Wisła Kraków – GKS Bełchatów (godz. 20:30)
Wisła bez porażki, GKS bez porażki, trener Kiereś bez wygranej nad Wisłą, Paweł brożek grający przeciwko Błażejowi Telichowskiemu, Kamil Poźniak grający przeciwko Arkadiuszowi Głowackiemu, Michał Mak zmobilizowany dodatkowo faktem występu na Reymonta…
– I Semir Stilić! – przypomniała Opinia Publiczna, śliniąc się nieco z zachwytu.
Tylko, że Semir Stilić będzie musiał szukać sobie miejsca między Grzegorzem Baranem i Patrykiem Rachwałem, a to nawet gorzej niż wpaść w imadło, bo imadło nie goni za człowiekiem po całym boisku i nie daje do zrozumienia, że jest mu wszystko jedno, w co trafi.
Pytanie meczu: czy piłkarze Wisły nie przestraszą się dopingu własnych kibiców, których podobno ma być sporo, a nawet bardzo dużo.
– To zależy czym będą kibicować – odpowiedział Głos Wewnętrzny.
30 sierpnia, sobota
Górnik Łęczna – Pogoń Szczecin (godz. 15:30)

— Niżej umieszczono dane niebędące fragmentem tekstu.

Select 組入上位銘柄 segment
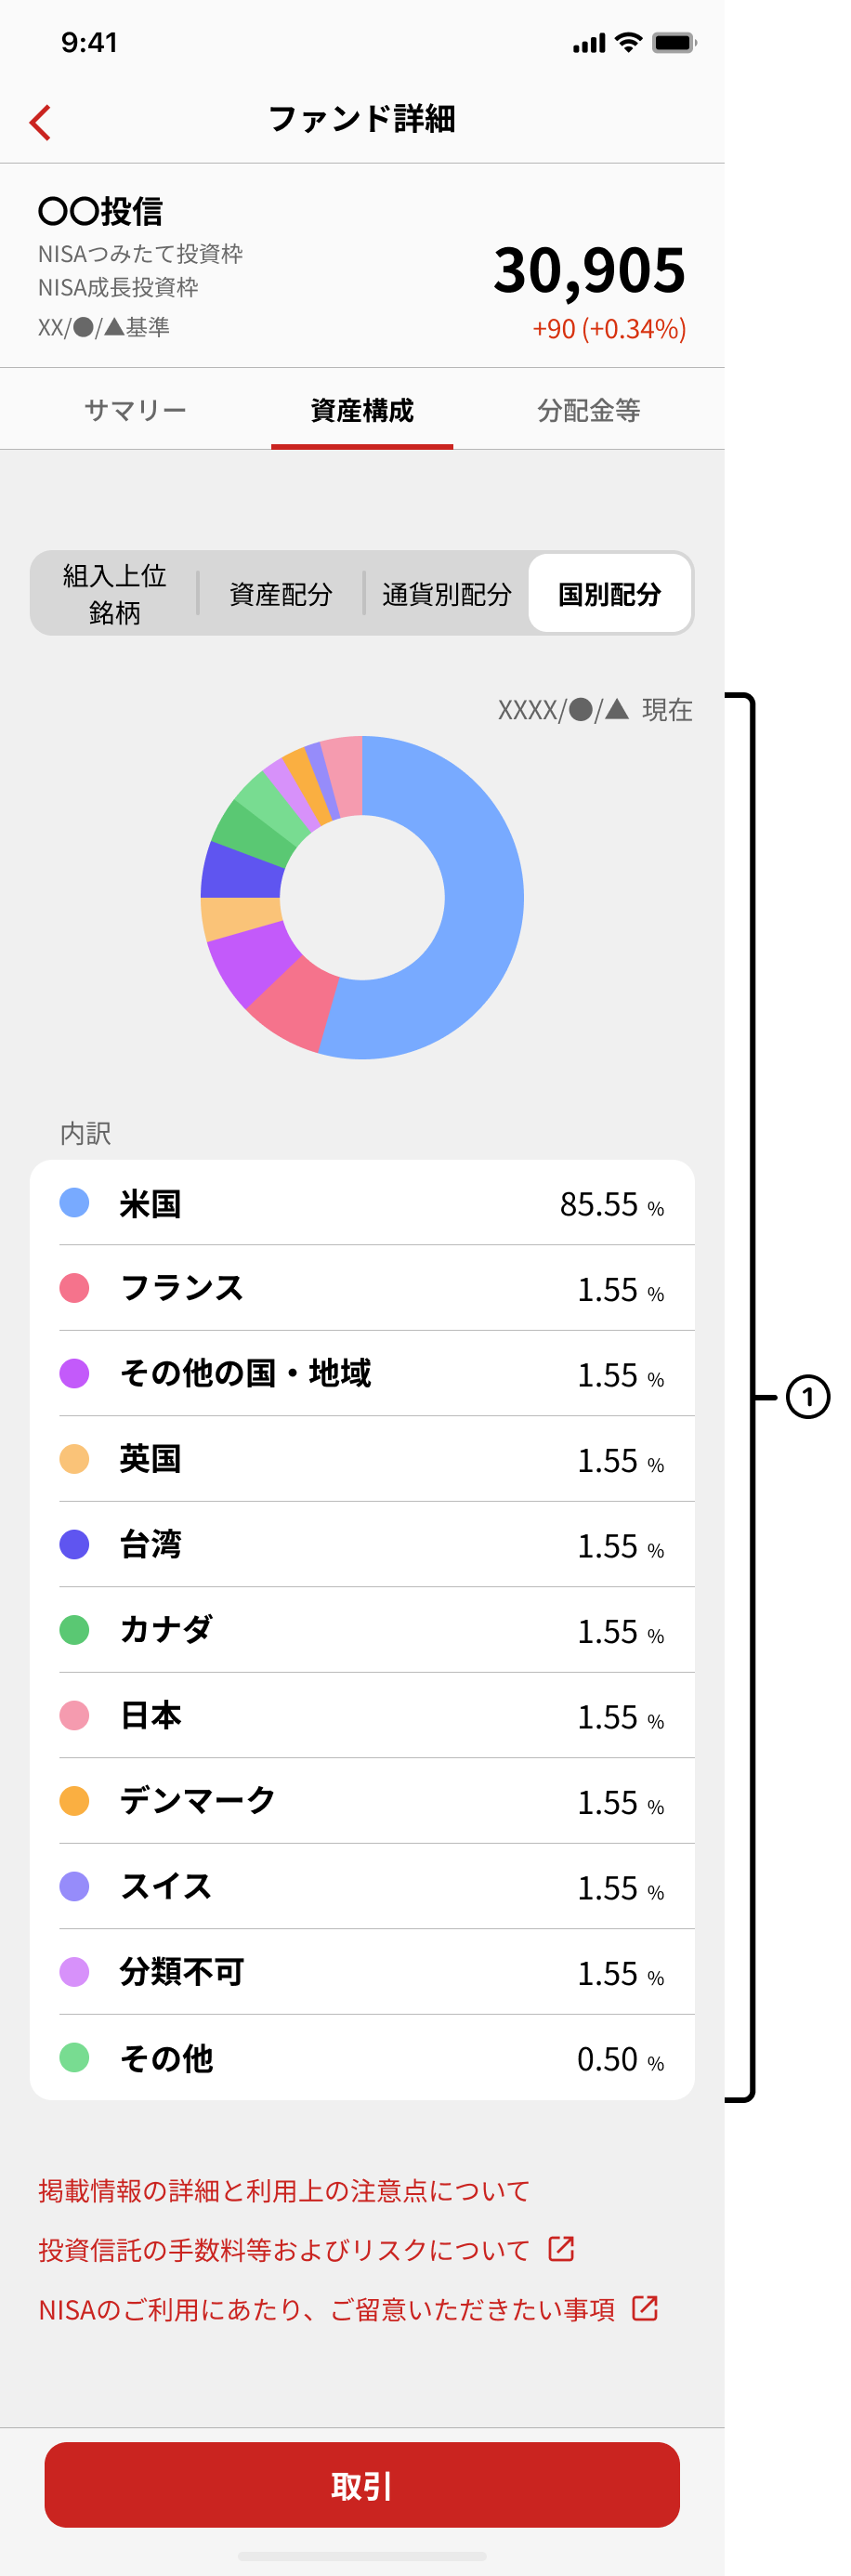This screenshot has height=2576, width=851. 114,594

Kibice z Łęcznej i Szczecina pewnie będą mieli mi za złe, ale po sześciu kolejkach bieżącego sezonu po meczu Górnika i Pogoni spodziewam się… nie, nie spodziewam się absolutnie niczego. Siądę przed ekranem, wezmę, co dadzą i jeśli piłkarze strzelą dwie bramki – będę usatysfakcjonowany, jeśli trzy – będę zadowolony, jeśli cztery – będę zachwycony, a jeśli strzelą pięć – no, wtedy mogę się zaniepokoić odrobinkę, bo „Trzecia połowa” nie jest z gumy.
– Ale przecież 5:2 Górnika z Zawiszą, Robak, Frączczak… – wyliczała Opinia Publiczna – To może być pasjonujący mecz.
„Minimalizacja oczekiwań – gwarancją maksymalizacji wrażeń”.
Śląsk Wrocław – Górnik Zabrze (godz. 18:00)
Gdyby Śląsk zagrał tak, jak w drugiej połowie meczu z Jagiellonią…
– Czyli gdyby sędzia Stefański wyrzucił z boiska któregoś piłkarza Górnika? – wyzłośliwiła się Opinia Publiczna.
…gdyby będący ostatnio w niezłej formie Sylwester Patejuk…
– Patejuk? Ale przecież…
…nie odszedł do Podbeskidzia i gdyby ciocia miała wąsy, a szafa miała sznurek…
Górnik w tym sezonie jeszcze nie przegrał w lidze, Śląsk nie przegrał 10 kolejnych spotkań na własnym boisku.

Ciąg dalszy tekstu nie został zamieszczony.